Лежит она, разметавшись среди белых, как снег, подушек, и сама она такая белая, нежная. И видится ей чудный сон. Видится ей, что летит она над землею, под теплым, ласковым солнцем, и так легко летится, так легко ее тело. И видится, и слышится ей то, что она недавно с таким умилением слышала от странничка Божия, от Никитушки Паломника, и птички-то Божьи в зеленых дубравушках и по рощицам поют, и цветочки-то в полях, крины сельные, цветут, и ручеечки эти по травушке да по камушкам, хвала Господу, звенят, и травушка эта, зеленая муравушка к небу от земли тянется, и сердечушко-то ее аки свечечка воскояровая теплится и тает, тает, тает... И пролетает она над Москвой белокаменной, над церквами златоверхими... И Господи Боже мой! Сколько звону колокольного слышит она, сорок сороков церквей вперебой звонят, тысячами языков медных, тысячами глоток серебряных поют-славословят, кричат радостно до самого неба! И видит она — вся Москва колышется, — стар и млад, богатый и бедный, попы и бояре, посадские люди и гости — все это разноцветным морем переливается по Кремлю и около Кремля. И веют по аеру тысячи хоругвей, тысячи крестов и икон блестят и горят аки жар золотыми окладами да узорочью всякою.
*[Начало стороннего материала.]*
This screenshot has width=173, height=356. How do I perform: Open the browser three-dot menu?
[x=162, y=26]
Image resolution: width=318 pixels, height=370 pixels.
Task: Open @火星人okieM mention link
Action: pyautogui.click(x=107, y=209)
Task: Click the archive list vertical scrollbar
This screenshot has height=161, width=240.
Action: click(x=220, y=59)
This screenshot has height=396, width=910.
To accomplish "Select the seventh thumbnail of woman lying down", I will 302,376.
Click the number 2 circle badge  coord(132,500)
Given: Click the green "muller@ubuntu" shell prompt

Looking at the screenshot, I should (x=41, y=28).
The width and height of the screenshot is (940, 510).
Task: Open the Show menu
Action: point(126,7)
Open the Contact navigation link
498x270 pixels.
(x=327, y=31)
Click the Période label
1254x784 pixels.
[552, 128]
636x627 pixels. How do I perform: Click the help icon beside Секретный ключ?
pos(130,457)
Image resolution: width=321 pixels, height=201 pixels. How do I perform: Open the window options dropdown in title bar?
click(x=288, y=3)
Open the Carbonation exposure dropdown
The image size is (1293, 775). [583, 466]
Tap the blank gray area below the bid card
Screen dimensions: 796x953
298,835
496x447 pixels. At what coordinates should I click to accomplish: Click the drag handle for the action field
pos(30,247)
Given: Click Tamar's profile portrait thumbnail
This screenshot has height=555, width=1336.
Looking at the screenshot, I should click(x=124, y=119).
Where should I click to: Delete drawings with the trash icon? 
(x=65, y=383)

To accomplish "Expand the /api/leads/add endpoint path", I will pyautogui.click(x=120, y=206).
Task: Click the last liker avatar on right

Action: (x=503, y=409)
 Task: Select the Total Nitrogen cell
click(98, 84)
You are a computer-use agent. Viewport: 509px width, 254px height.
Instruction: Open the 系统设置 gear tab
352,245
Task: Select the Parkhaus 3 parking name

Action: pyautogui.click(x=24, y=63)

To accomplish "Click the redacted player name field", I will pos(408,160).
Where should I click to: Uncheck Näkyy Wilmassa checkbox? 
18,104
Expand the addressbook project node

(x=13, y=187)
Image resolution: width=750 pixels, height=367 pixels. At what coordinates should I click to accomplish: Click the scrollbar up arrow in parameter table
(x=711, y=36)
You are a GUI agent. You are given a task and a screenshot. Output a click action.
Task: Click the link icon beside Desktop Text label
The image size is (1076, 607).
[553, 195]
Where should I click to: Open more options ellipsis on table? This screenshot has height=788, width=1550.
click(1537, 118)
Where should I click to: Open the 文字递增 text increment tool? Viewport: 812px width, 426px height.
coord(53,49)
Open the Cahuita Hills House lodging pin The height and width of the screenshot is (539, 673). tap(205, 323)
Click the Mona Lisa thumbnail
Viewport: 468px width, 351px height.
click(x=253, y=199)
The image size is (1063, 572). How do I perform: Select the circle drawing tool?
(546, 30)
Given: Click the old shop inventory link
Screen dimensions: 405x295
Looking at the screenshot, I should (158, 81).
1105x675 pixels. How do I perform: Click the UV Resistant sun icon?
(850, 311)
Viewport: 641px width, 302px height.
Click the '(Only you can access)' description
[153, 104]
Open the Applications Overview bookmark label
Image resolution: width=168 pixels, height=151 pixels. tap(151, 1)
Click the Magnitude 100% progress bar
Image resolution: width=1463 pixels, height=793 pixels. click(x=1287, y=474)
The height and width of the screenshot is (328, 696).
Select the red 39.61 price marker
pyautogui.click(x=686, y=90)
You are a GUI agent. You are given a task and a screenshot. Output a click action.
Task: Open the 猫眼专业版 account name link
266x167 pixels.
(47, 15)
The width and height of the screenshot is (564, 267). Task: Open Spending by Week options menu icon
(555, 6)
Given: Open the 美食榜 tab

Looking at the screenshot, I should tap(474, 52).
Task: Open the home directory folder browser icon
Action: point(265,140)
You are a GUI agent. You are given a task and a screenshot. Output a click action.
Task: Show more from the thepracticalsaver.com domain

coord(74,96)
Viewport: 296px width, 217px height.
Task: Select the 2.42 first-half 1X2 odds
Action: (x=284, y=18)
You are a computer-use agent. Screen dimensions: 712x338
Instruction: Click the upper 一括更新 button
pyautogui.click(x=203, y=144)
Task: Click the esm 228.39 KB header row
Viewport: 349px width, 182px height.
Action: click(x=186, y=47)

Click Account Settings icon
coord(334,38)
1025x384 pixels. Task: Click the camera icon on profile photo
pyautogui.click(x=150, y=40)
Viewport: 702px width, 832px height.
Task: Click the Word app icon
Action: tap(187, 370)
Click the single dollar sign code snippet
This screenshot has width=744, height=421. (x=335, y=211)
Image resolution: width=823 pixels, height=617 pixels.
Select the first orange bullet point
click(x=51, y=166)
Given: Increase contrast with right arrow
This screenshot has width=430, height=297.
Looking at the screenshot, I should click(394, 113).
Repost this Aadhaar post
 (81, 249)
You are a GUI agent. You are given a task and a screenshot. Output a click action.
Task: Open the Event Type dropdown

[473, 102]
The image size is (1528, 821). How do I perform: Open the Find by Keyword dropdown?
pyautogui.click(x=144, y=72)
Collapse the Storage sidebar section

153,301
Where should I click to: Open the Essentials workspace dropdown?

И видит она на Красной площади сонм святителей — владыка патриарх и митрополиты, архиепископы, епископы, иереи, и весь освященный собор, златыми ризами блистающ... И посреди сонма святителей на царском возвышении, в царских ризах и в царском венце стоит ее друг сердечный Алешенька-царевич млад, а около него стоит млада Авфросиниюшка... И от умиления заплакала она сладкими, сладкими слезами, а заплакамши млада — проснулася.
X
ЦАРЕВИЧ В НЕАПОЛЕ
Когда исчез царевич и никто, даже сам царь и его приближенные не знали, куда он девался, по России стали ходить странные, один другого невероятнее слухи. Говорили, что он бежал от отца к султану турецкому и что султан по этому случаю объявляет России войну. Рассказывали, что турецкие страннички узнали его в числе прочих монахов на Афоне. Бабы-богомолки уверяли, что сами, своими глазами, видели батюшку-царевича-млада во киевских во темных пещерах, во келейке убогой, за железною за решеткой: «В схиме батюшку царевича видели, а на этой на самой на схиме, матка моя, смерть написана — ребры голые, а в руках коса косецкая... сама, своими глазаньками видала... а царевич-от батюшка слезно молится...» Слухи ходили, что «ушел он во град Ерусалим, на Ерихон-гору, к самому как есть пупу земли, а на самом на том пупе земли пещерушка мала ерихонская с единым оконцем, а в той во пещерушке странничек млад, — он и есть, мать моя, царевич Алексей Петрович, — молится — „коли, — говорит, — пещерушка ерихонская вся наполнится моими горючьими слезами, тогда переставленья света не будет, а коли не наполнится — будет тогда и свету переставленье“. Были и такие фантазерки-бабы, — и все больше бабы, виновницы создания всяких легенд, которые утверждали: „Сама-де, мать моя, видела его, царевича Лексей Петровича, как он, батюшка, ходит и милостинку просит, и сама я, мать моя, подала ему яичко, Господь удостоил“...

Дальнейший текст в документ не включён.